Quantifying the effect of pore size and surface treatment on epidermal incorporation into percutaneously implanted sphere-templated porous biomaterials in mice.

The sinus between skin and a percutaneous medical device is often a portal for infection. Epidermal integration into an optimized porous biomaterial could seal this sinus. In this study, we measured epithelial ingrowth into rods of sphere-templated porous poly(2-hydroxyethyl methacrylate) implanted percutaneously in mice. The rods contained spherical 20-, 40-, or 60-µm pores with and without surface modification. Epithelial migration was measured 3, 7, and 14 days post-implantation utilizing immunohistochemistry for pankeratins and image analysis. Our global results showed average keratinocyte migration distances of 81 ± 16.85 µm (SD). Migration was shorter through 20-µm pores (69.32 ± 21.73) compared with 40 and 60 µm (87.04 ± 13.38 µm and 86.63 ± 8.31 µm, respectively). Migration was unaffected by 1,1' carbonyldiimidazole surface modification without considering factors of pore size and healing duration. Epithelial integration occurred quickly showing an average migration distance of 74.13 ± 12.54 µm after 3 days without significant progression over time. These data show that the epidermis closes the sinus within 3 days, migrates into the biomaterial (an average of 11% of total rod diameter), and stops. This process forms an integrated epithelial collar without evidence of marsupialization or permigration.

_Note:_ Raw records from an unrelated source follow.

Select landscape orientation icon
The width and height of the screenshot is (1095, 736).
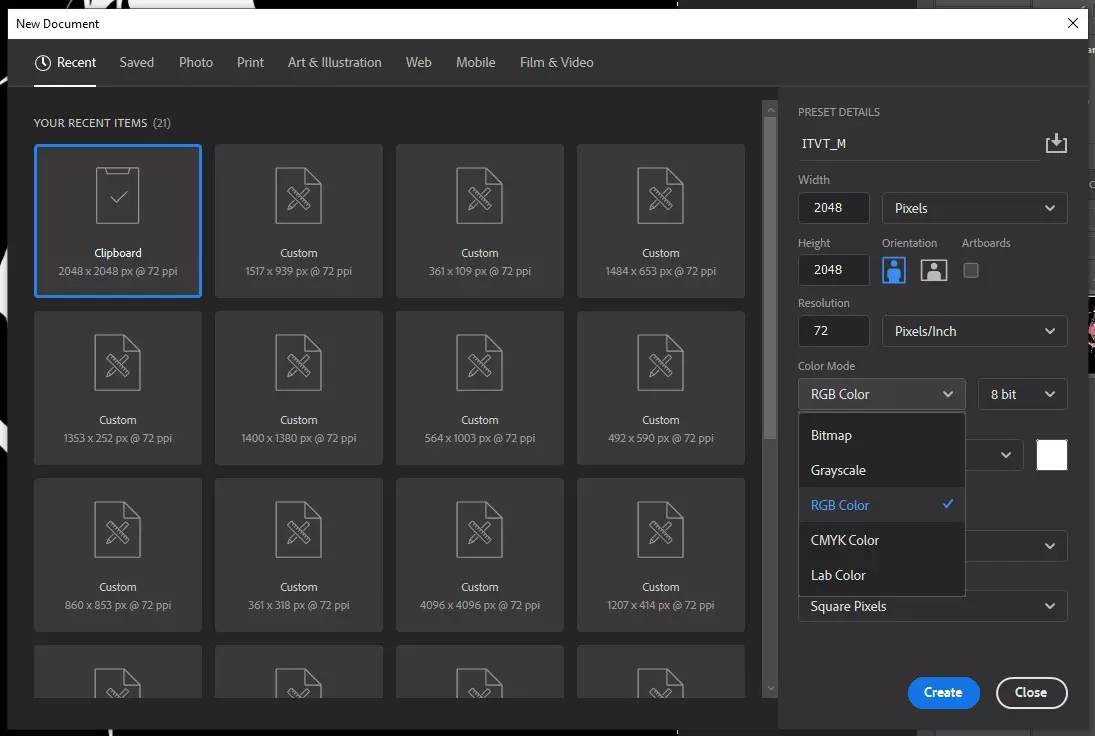[x=933, y=270]
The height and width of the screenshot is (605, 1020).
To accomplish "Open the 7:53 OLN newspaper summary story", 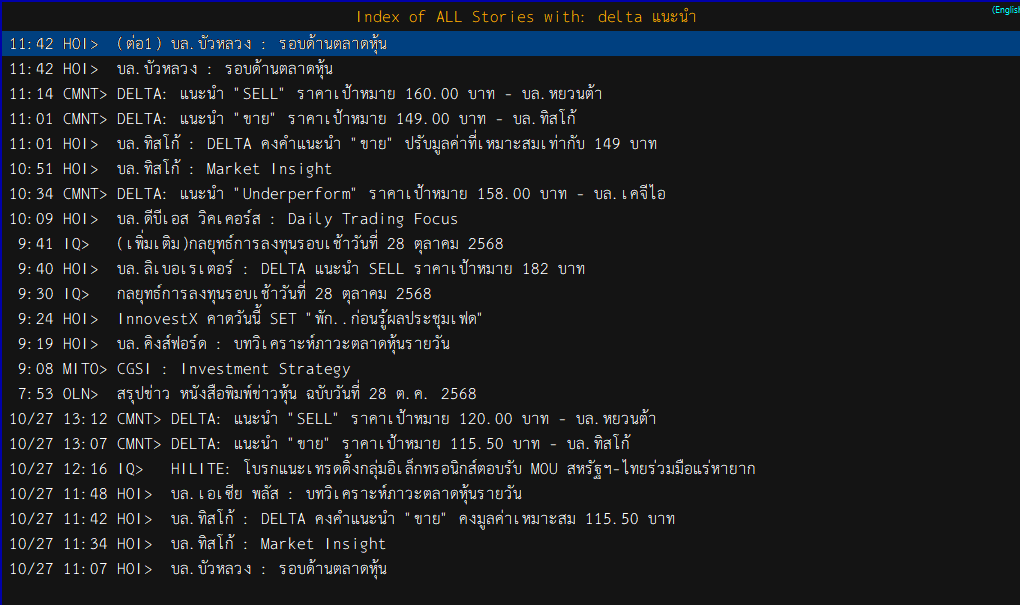I will 296,394.
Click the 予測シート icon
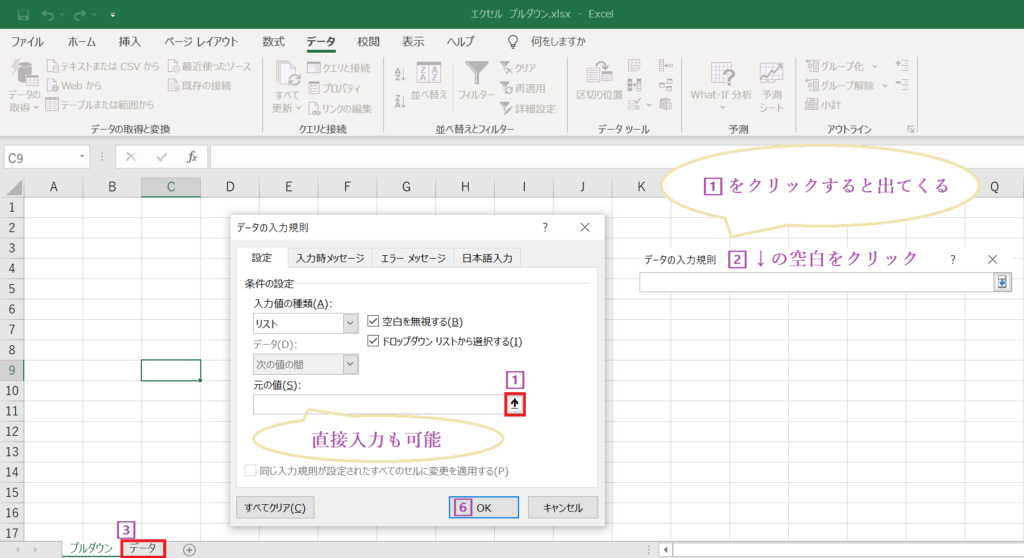The width and height of the screenshot is (1024, 558). pyautogui.click(x=770, y=74)
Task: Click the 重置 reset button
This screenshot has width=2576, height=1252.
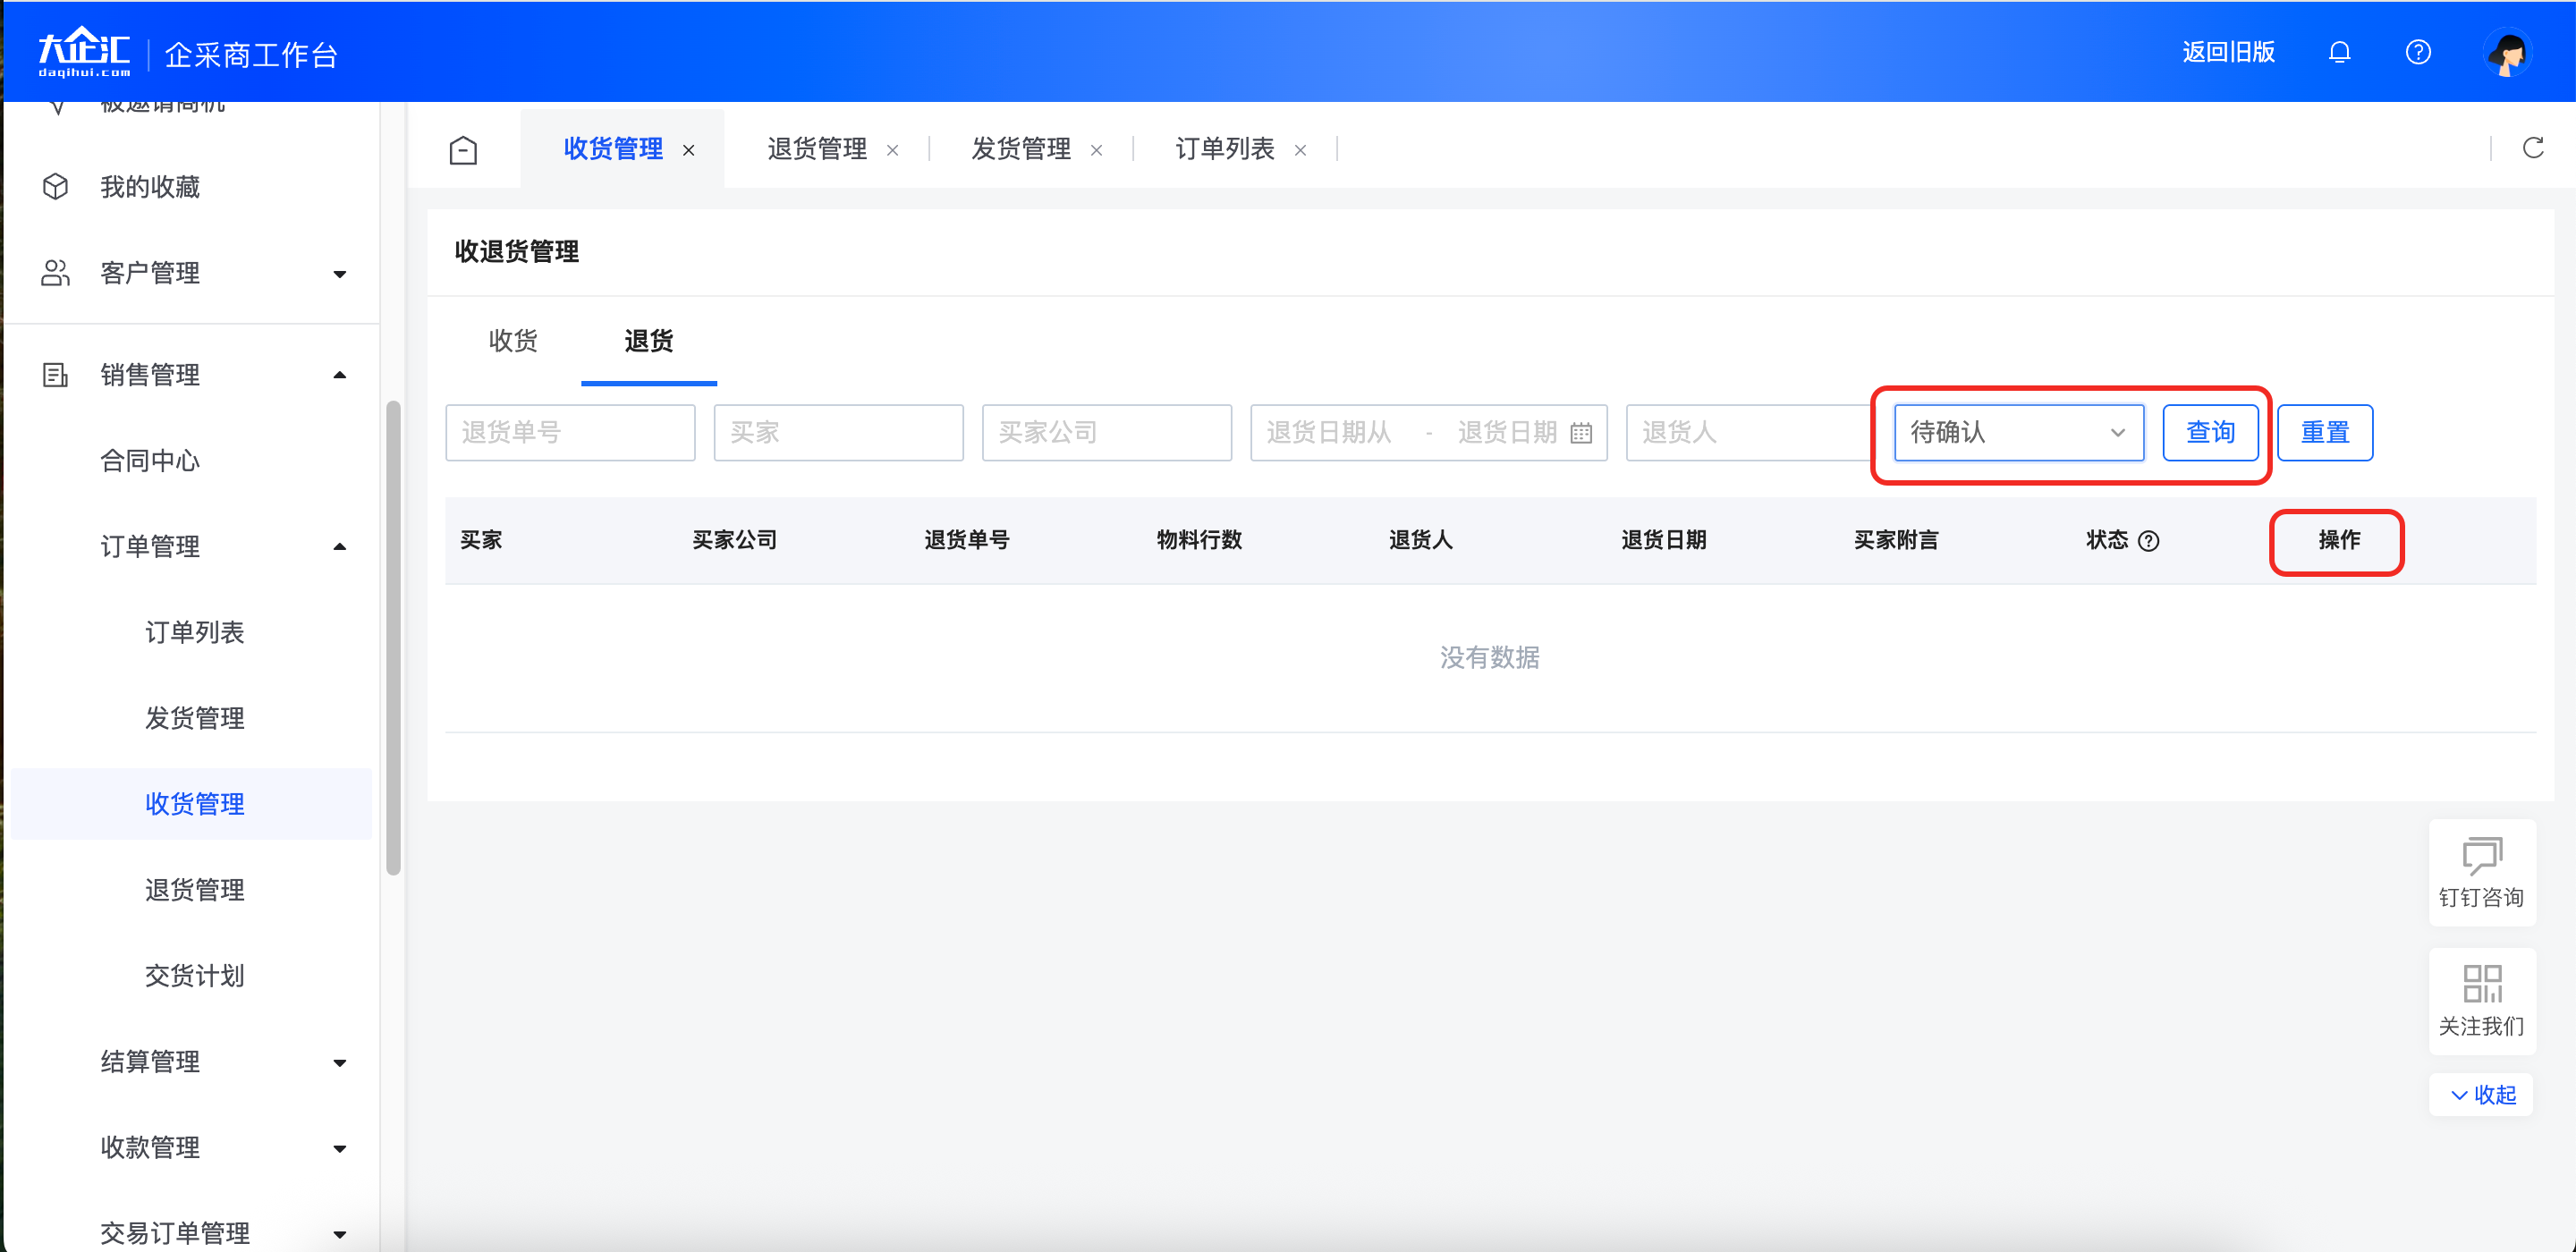Action: (2324, 432)
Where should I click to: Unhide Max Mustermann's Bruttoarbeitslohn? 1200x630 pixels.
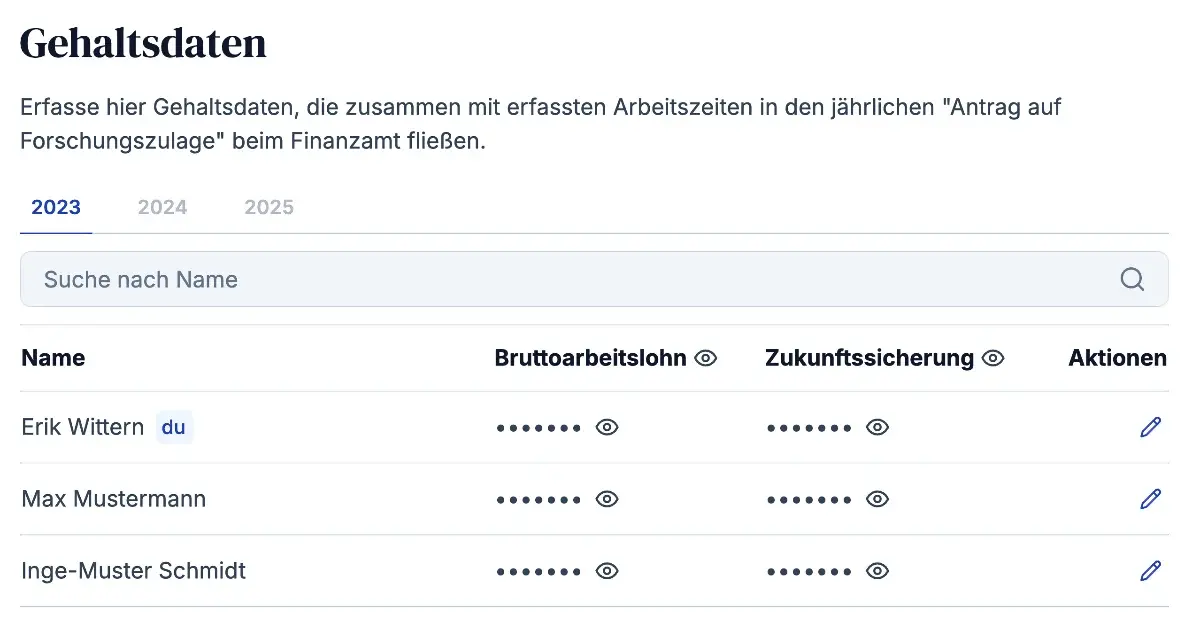pos(607,499)
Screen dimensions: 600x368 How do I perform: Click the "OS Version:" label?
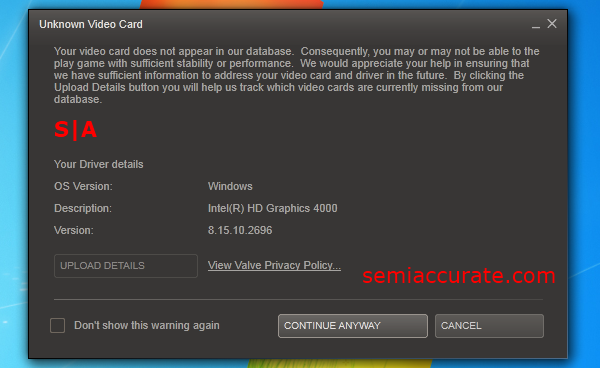83,186
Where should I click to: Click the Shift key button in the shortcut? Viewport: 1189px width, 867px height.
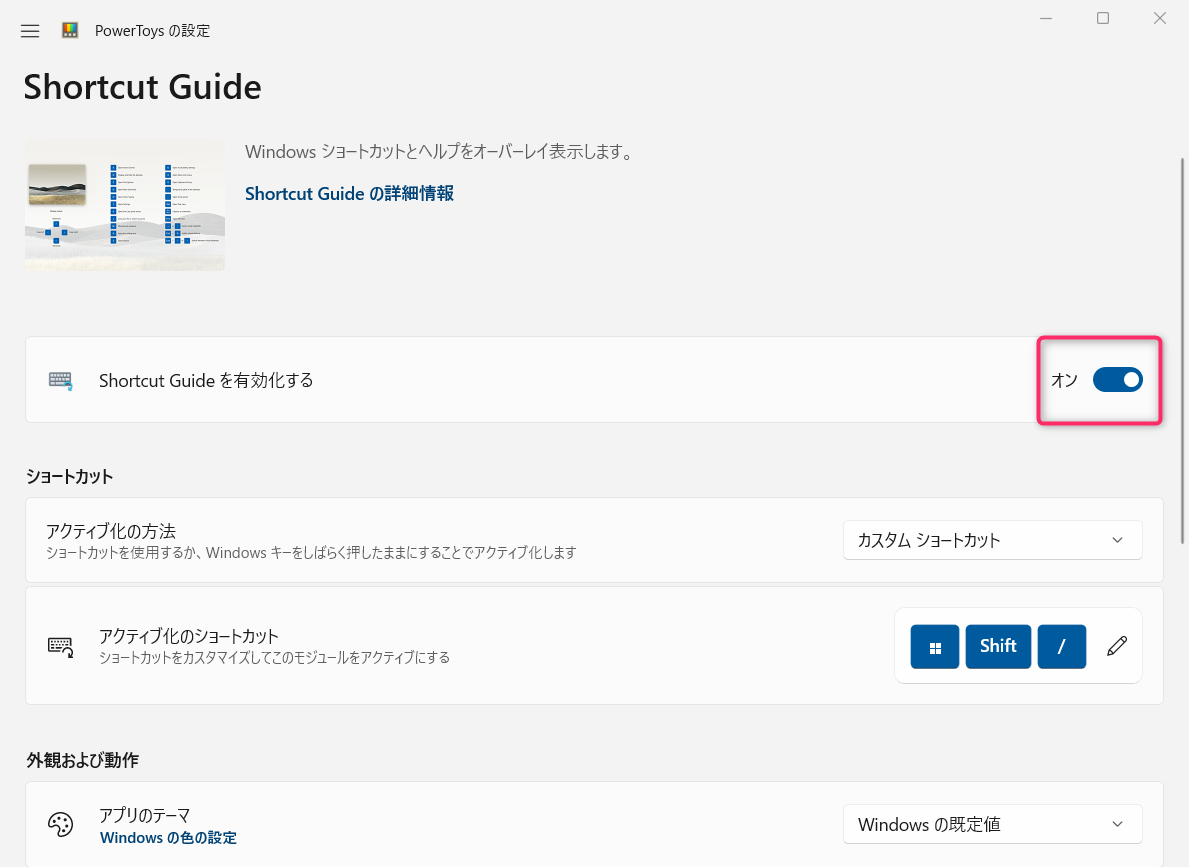(998, 646)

Characterization of an in vitro model for evaluating the interface between skin and percutaneous biomaterials.

Percutaneous devices play an essential role in medicine; however, they are often associated with a significant risk of infection. One approach to circumvent infection would be to heal the wound around the devices by promoting skin cell attachment. We used two in vitro assay models to evaluate cutaneous response to poly(2-hydoxyethyl methacrylate) (poly(HEMA)). One approach was to use a cell adhesion assay to test the effects of surface modification of poly(HEMA), and the second used an organ culture system of newborn foreskin biopsies implanted with porous poly(HEMA) rods (20 microm pores) to evaluate the skin/poly(HEMA) interface. Surface modification of poly(HEMA) using 1,1'-carbonyldiimidazole (CDI) enhanced keratinocyte, fibroblast, and endothelial cell adhesion. Keratinocytes in the organ culture model not only remained functionally and structurally viable as observed by immunohistochemistry and electron microscopy, but migrated into the pores of CDI-modified poly(HEMA) rods. No biointegration was seen in the non-CDI-modified poly(HEMA). Laminin 5 immunostaining was seen along the poly(HEMA)/skin interface in a pattern resembling the junctional epithelium of the tooth, the unique natural interface between the skin and tooth that serves as a barrier to bacteria. In vitro systematic evaluation of biomaterials for use in animal implant studies is both cost effective and time efficient.